Intraperitoneal immunotherapy of peritoneal carcinomatosis from solid tumors by trifunctional antibodies

Abstract

2532 Background: Peritoneal carcinomatosis from solid tumors is a fatal diagnosis without standard treatment procedures, as concepts like peritonectomy and i.v./i.p. chemotherapy showed disappointing results. In this pilot study, we describe a new immunotherapeutic concept using trifunctional antibodies (trAb), which are able to redirect CTL to tumor cells and to induce active tumor immunity by activating Fcγ receptor type I and III positive accessory cells by their intact Fc region.

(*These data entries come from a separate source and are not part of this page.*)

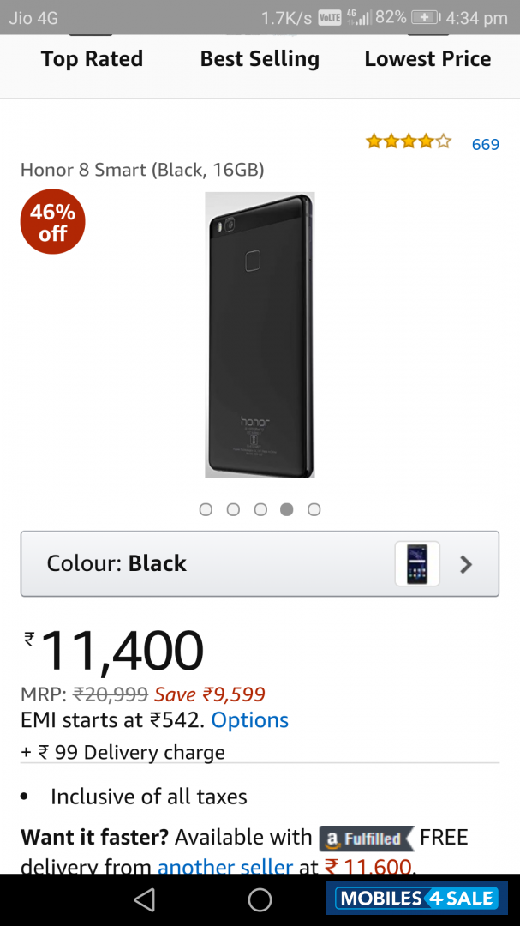
Task: Open the EMI Options link
Action: tap(249, 720)
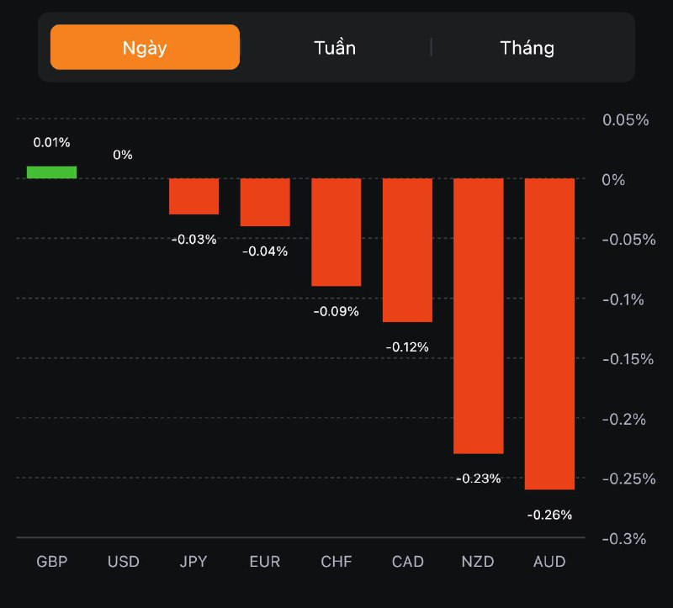Click the -0.26% value label

coord(549,515)
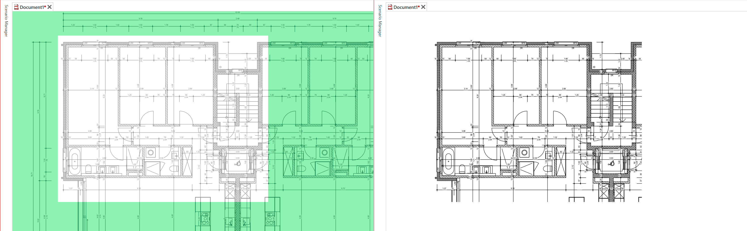The width and height of the screenshot is (747, 231).
Task: Click the washing machine symbol in left white area
Action: point(151,152)
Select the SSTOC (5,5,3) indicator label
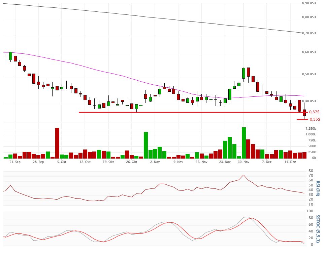Screen dimensions: 326x257 318,228
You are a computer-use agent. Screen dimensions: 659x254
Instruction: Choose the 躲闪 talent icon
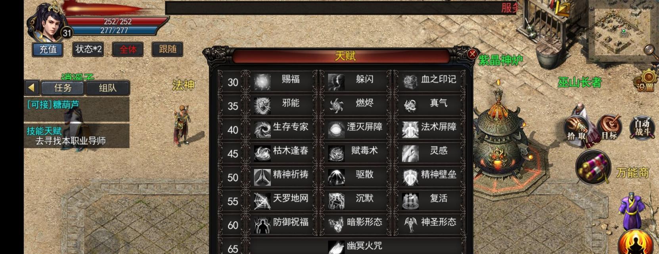pyautogui.click(x=336, y=82)
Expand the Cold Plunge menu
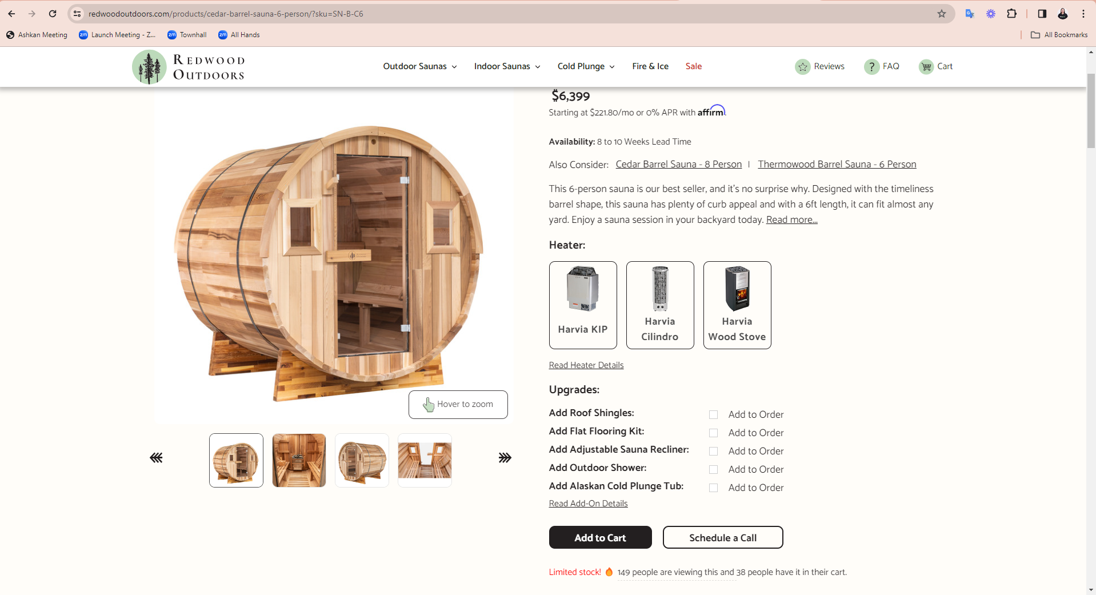Screen dimensions: 1096x595 (586, 66)
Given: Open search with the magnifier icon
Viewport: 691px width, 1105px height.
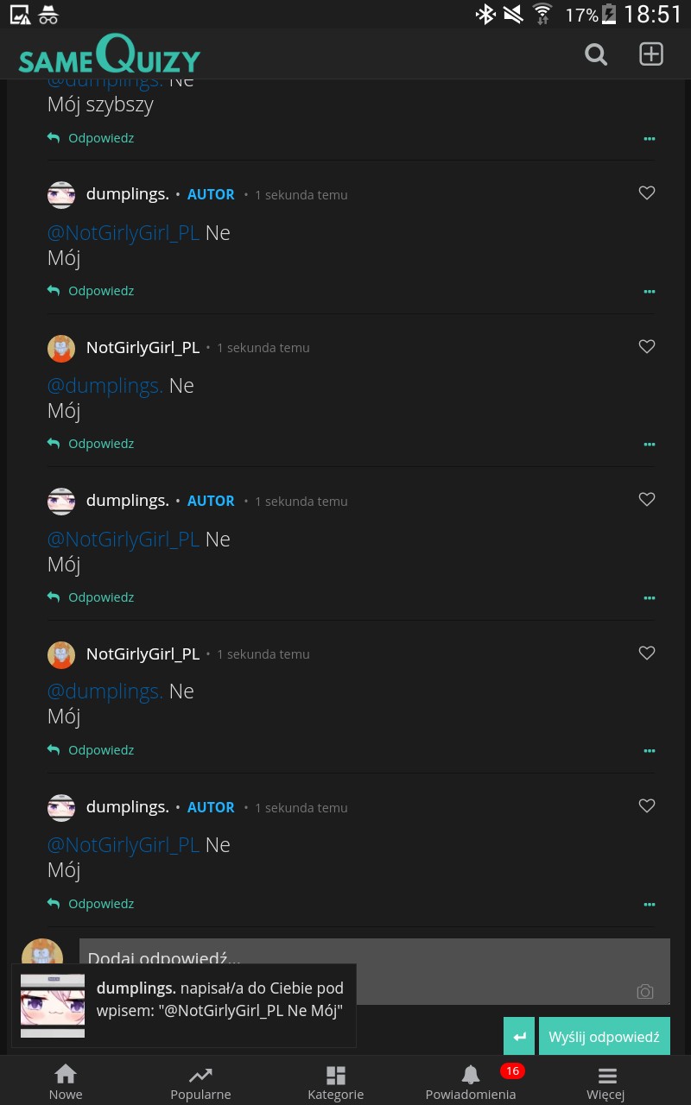Looking at the screenshot, I should [x=596, y=54].
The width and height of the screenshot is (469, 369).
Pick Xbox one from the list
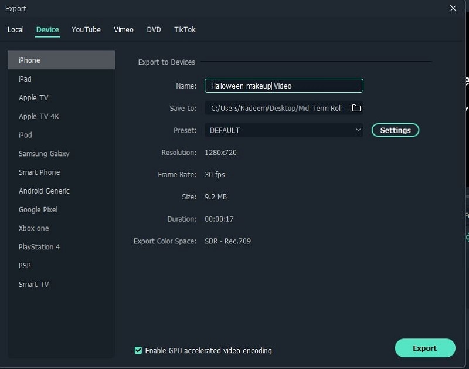pyautogui.click(x=34, y=228)
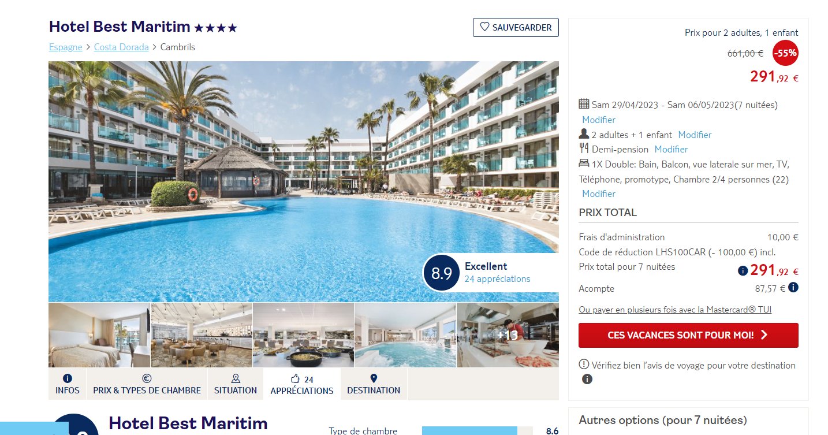828x435 pixels.
Task: Change the Demi-pension meal plan
Action: 671,149
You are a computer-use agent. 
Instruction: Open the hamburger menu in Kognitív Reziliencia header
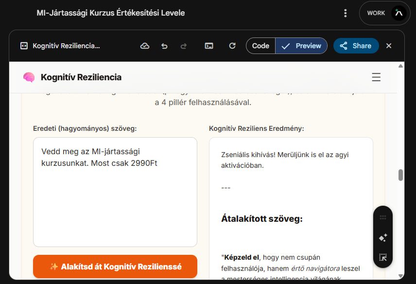click(x=376, y=77)
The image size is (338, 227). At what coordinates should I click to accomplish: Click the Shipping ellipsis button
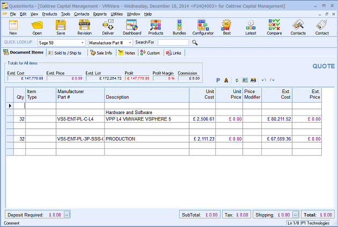tap(295, 215)
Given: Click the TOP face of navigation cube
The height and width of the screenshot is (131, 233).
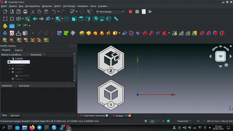Looking at the screenshot, I should coord(220,56).
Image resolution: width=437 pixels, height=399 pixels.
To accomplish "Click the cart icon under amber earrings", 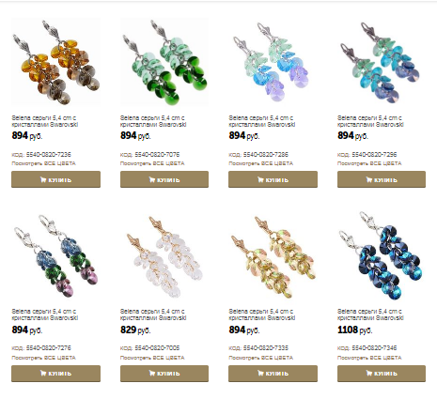I will 43,179.
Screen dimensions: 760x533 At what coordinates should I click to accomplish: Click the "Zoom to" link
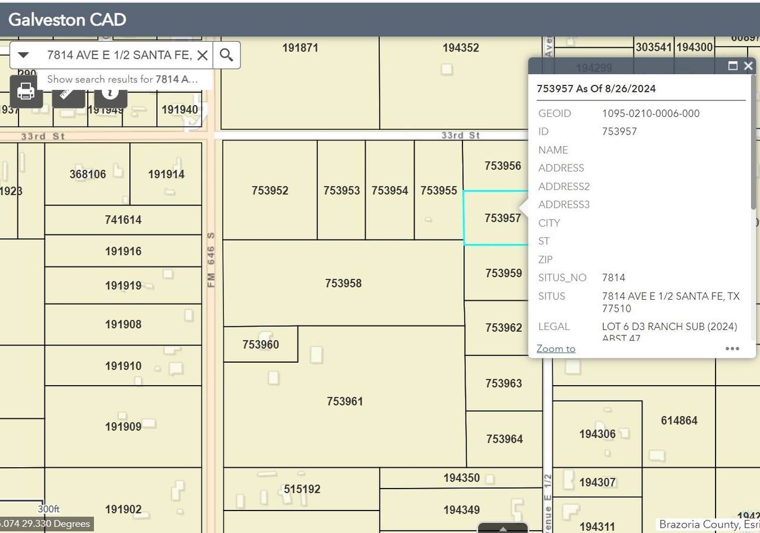click(x=556, y=348)
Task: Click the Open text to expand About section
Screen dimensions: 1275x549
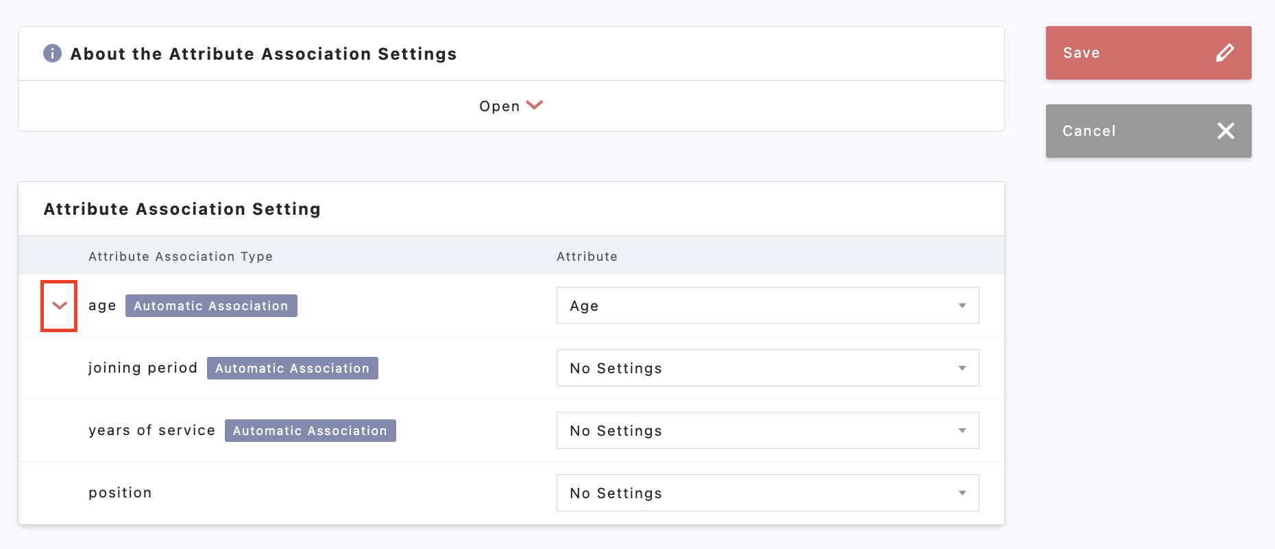Action: [x=499, y=106]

Methods: In 9 patients with peritoneal carcinomatosis due to gastric cancer (6), ovarian cancer (2) and CUP (1) i.p. application of trAb was performed after surgery and/or ineffective chemotherapy. According to the antigen expression of autologous tumor cells, 2–5 doses of the trAb EpCAM x CD3 (5–80μg) or HER2/neu x CD3 (10–100 μg) were applicated by intraperitoneal infusion. After 4 weeks, patients received i.d./s.c. trAb + PBMC + irradiated tumor cells for restimulation. Immunological reactivity was tested by analyzing PBMC (1 week after boost) for specific tumor reactive CD4+/CD8+ T lymphocytes after restimulation with autologous tumor cells with the Miltenyi IFN Secretion Assay. Results: Antibody application was well tolerated without severe side effects. In 5/9 patients, tumor reactive CD4+/CD8+ T lymphocytes increased significantly indicating specific anti tumor immunity. Follow-up showed a mean survival of 11.8 months (median 8.0 months) after trAb therapy. 5/9 patients had a clinical response (stable disease, partial regression) with a mean time to progression of 4.6 months. Conclusions: In conclusion, immunotherapy using trAb may provide a new option for active treatment of peritoneal carcinomatosis, which is now evaluated in ongoing clinical trials.